INPUT DATA.
----------------------------------------
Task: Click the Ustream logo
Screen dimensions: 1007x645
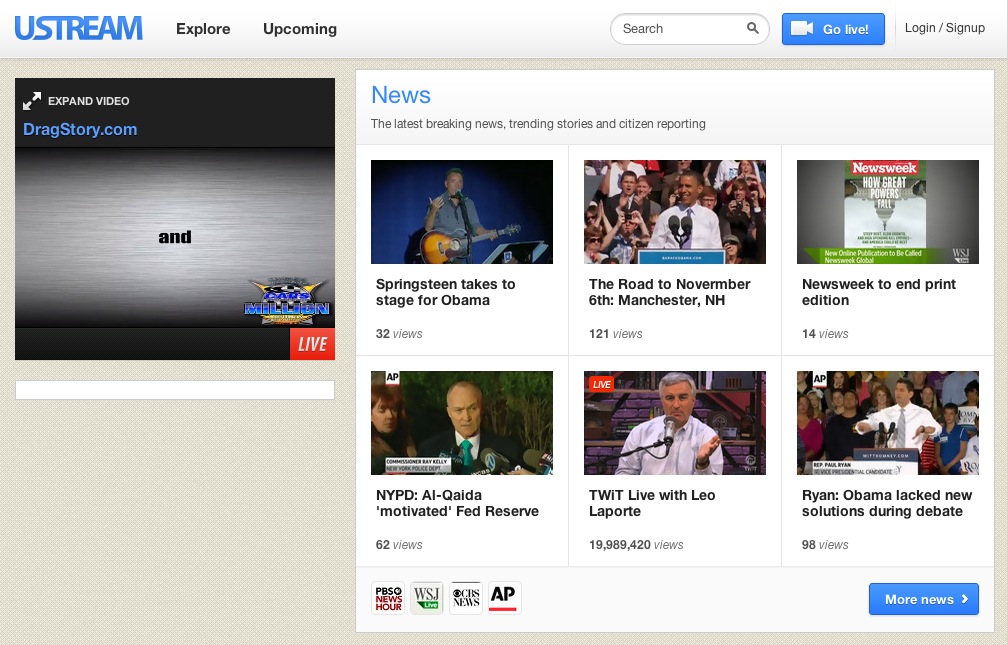Action: pyautogui.click(x=78, y=28)
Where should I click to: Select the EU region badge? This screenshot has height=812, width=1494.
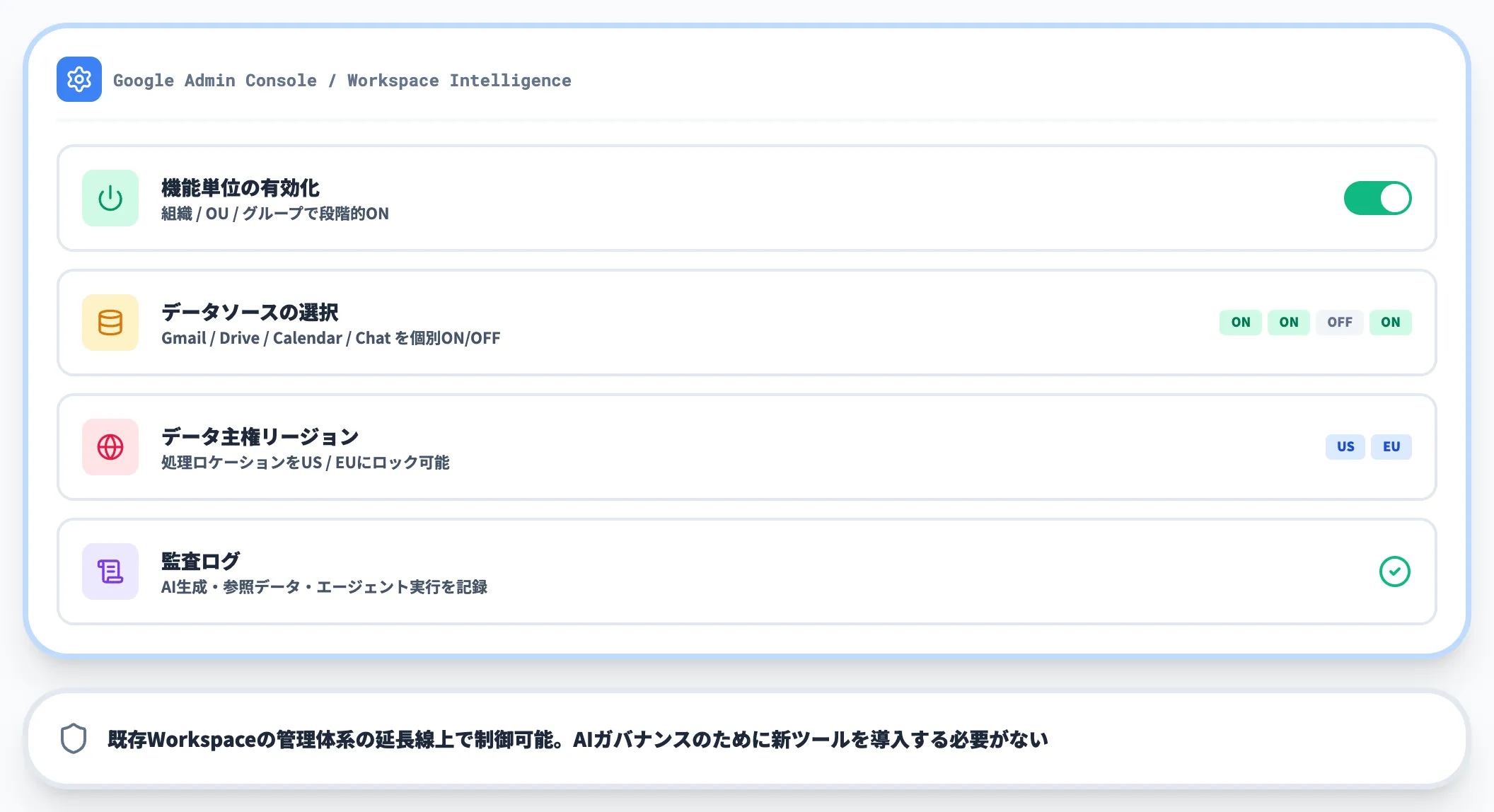(x=1391, y=446)
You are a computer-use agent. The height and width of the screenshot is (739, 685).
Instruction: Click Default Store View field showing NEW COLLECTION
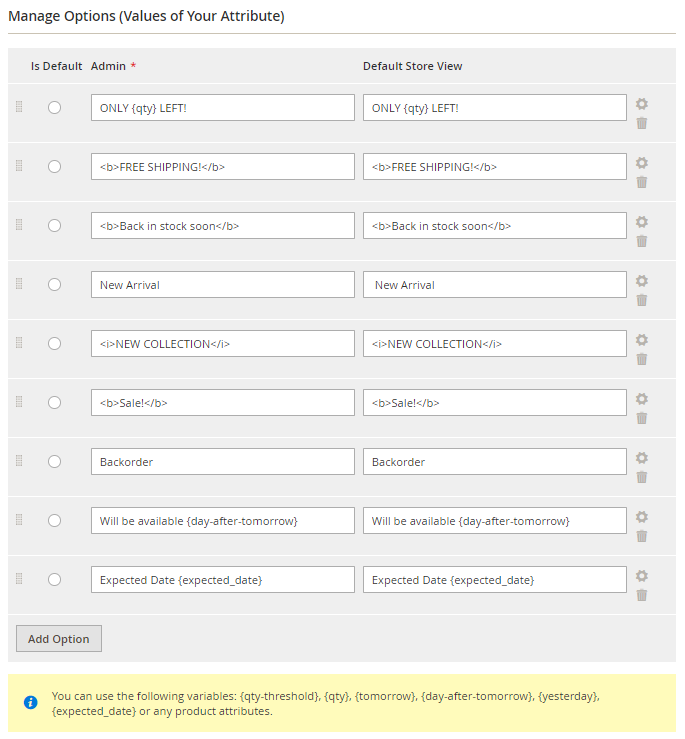click(x=494, y=344)
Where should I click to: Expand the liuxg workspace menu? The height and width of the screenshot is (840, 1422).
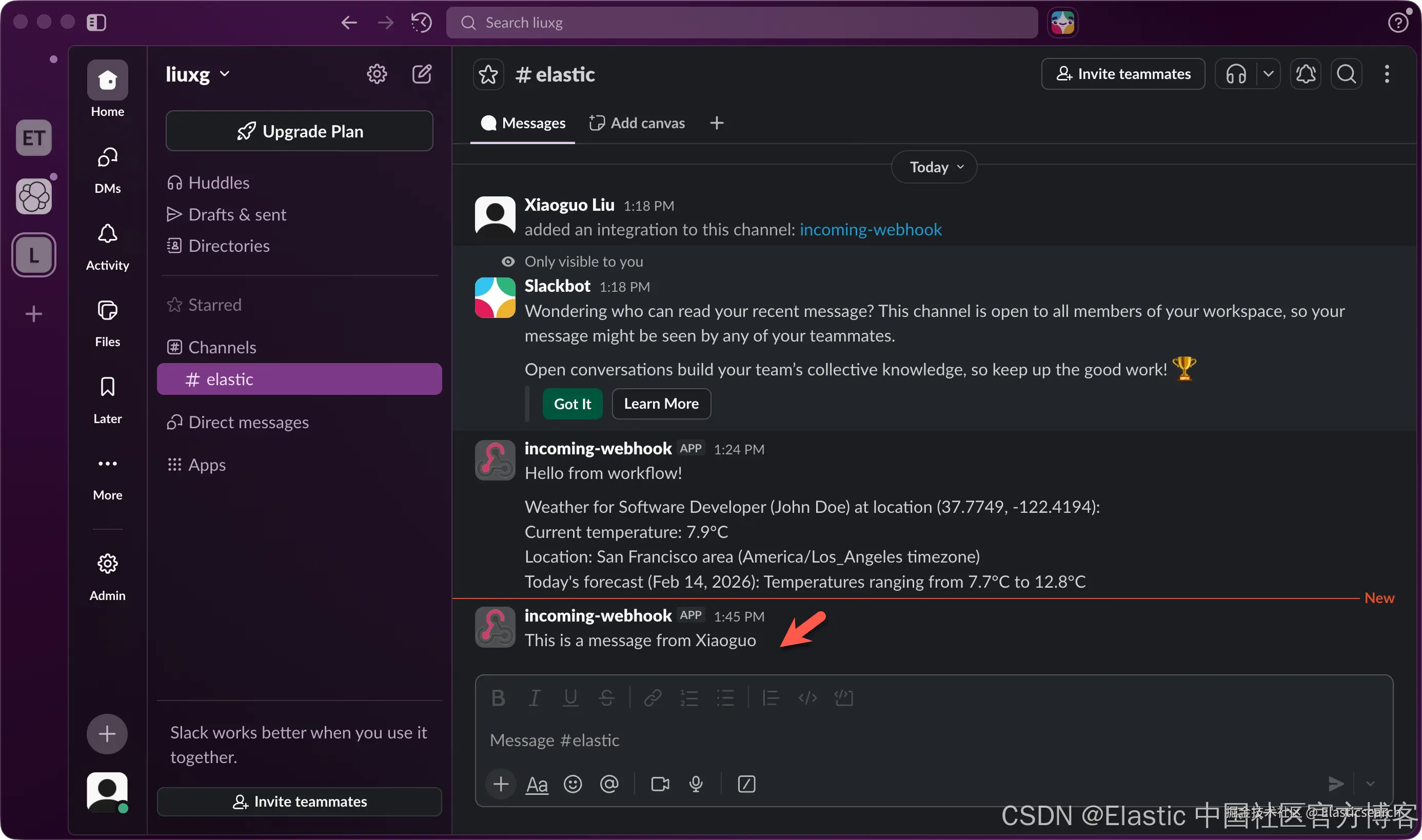[197, 74]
----------------------------------------
EXERCISE OBJECTIVE. Rewrite every line of the listing above, substituting "screen capture" for each occurrence of "screenshot" and keeping everything else the same. Omit the pictures from your answer.

ANSWER FOR THE TASK.
Task: Click the Ustream logo
Screen dimensions: 1007x645
Action: pyautogui.click(x=78, y=28)
Where should I click to: Select the EU region badge? This screen capture has height=812, width=1494.
(x=1391, y=446)
You are a computer-use agent. The height and width of the screen capture is (739, 685).
Instruction: Click Default Store View field showing NEW COLLECTION
click(x=494, y=344)
Where should I click to: Expand the liuxg workspace menu? The height and width of the screen capture is (840, 1422).
[197, 74]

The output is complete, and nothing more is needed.